Vaswani, A. et al. Consideration is all you want. Adv. Neural Inf. Course of. Syst. 30, 5998–6008 (2017).
Li, W. & Godzik, A. CD-HIT: a quick program for clustering and evaluating massive units of protein or nucleotide sequences. Bioinformatics 22, 1658–1659 (2006).
Google Scholar
Sloma, M. F. & Mathews, D. H. Precise calculation of loop formation likelihood identifies folding motifs in RNA secondary buildings. RNA 22, 1808–1818 (2016).
Google Scholar
Lu, X.-J., Bussemaker, H. J. & Olson, W. Okay. DSSR: an built-in software program software for dissecting the spatial construction of RNA. Nucleic Acids Res. 43, e142 (2015).
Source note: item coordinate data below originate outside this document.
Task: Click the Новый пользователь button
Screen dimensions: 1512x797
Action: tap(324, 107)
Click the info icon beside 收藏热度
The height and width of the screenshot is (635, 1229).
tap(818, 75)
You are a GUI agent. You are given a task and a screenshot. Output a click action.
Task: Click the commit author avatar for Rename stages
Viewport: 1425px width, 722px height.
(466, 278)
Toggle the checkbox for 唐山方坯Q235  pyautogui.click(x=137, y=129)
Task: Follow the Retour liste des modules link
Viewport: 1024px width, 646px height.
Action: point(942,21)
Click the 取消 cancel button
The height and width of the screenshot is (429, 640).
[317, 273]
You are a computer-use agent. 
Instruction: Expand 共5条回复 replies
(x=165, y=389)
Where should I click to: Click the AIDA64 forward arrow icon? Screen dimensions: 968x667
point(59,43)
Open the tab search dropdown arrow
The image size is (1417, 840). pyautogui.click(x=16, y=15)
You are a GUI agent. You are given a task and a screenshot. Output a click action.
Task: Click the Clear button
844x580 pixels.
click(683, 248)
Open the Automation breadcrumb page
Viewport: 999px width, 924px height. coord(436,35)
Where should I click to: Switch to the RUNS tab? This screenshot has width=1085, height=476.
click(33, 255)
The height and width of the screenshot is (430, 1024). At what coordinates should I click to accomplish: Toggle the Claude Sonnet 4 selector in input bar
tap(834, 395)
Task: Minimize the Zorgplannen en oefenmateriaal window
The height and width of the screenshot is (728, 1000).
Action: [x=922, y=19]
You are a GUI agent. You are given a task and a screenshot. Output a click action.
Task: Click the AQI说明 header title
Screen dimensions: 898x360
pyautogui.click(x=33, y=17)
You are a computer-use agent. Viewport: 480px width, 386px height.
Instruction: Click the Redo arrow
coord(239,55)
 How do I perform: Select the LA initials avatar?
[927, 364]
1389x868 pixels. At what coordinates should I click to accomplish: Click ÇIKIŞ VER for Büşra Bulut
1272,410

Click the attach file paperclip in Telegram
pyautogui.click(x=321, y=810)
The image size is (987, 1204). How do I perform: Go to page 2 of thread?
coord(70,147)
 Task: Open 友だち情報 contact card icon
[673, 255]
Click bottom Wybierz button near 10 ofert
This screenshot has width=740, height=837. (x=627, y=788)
Du, Z., Peng, Z. & Yang, J. RNA threading with secondary construction and sequence profile. Bioinformatics 40, btae080 (2024).
Google Scholar
Sweeney, B. A. et al. R2DT is a framework for predicting and visualising RNA secondary construction utilizing templates. Nat. Commun. 12, 3494 (2021).
Google Scholar
Liu, X. et al. High quality evaluation of RNA 3D construction fashions utilizing deep studying and intermediate 2D maps. Commun. Biol. 9, 293 (2026).
Google Scholar
Kerpedjiev, P., Hammer, S. & Hofacker, I. L. Forna (force-directed RNA): easy and efficient on-line RNA secondary construction diagrams. Bioinformatics 31, 3377–3379 (2015).
Google Scholar
Zhang, Y. & Skolnick, J. Scoring operate for automated evaluation of protein construction template high quality. Proteins Struct. Funct. Bioinform. 57, 702–710 (2004).
Google Scholar
Gong, S., Zhang, C. & Zhang, Y. RNA-align: fast and correct alignment of RNA 3D buildings primarily based on size-independent TM-scoreRNA. Bioinformatics 35, 4459–4461 (2019).
Google Scholar
Mariani, V., Biasini, M., Barbato, A. & Schwede, T. lDDT: an area superposition-free rating for evaluating protein buildings and fashions utilizing distance distinction checks. Bioinformatics 29, 2722–2728 (2013).
Google Scholar
Parisien, M., Cruz, J. A., Westhof, É & Main, F. New metrics for evaluating and assessing discrepancies between RNA 3D buildings and fashions. RNA 15, 1875–1885 (2009).
Google Scholar
Bu, F. et al. RNA-Puzzles spherical V: blind predictions of 23 RNA buildings. Nat. Strategies 22, 399–411 (2025).
Google Scholar
Wang, W., Peng, Z. & Yang, J. Supply code for trRosettaRNA2. Zenodo (2026).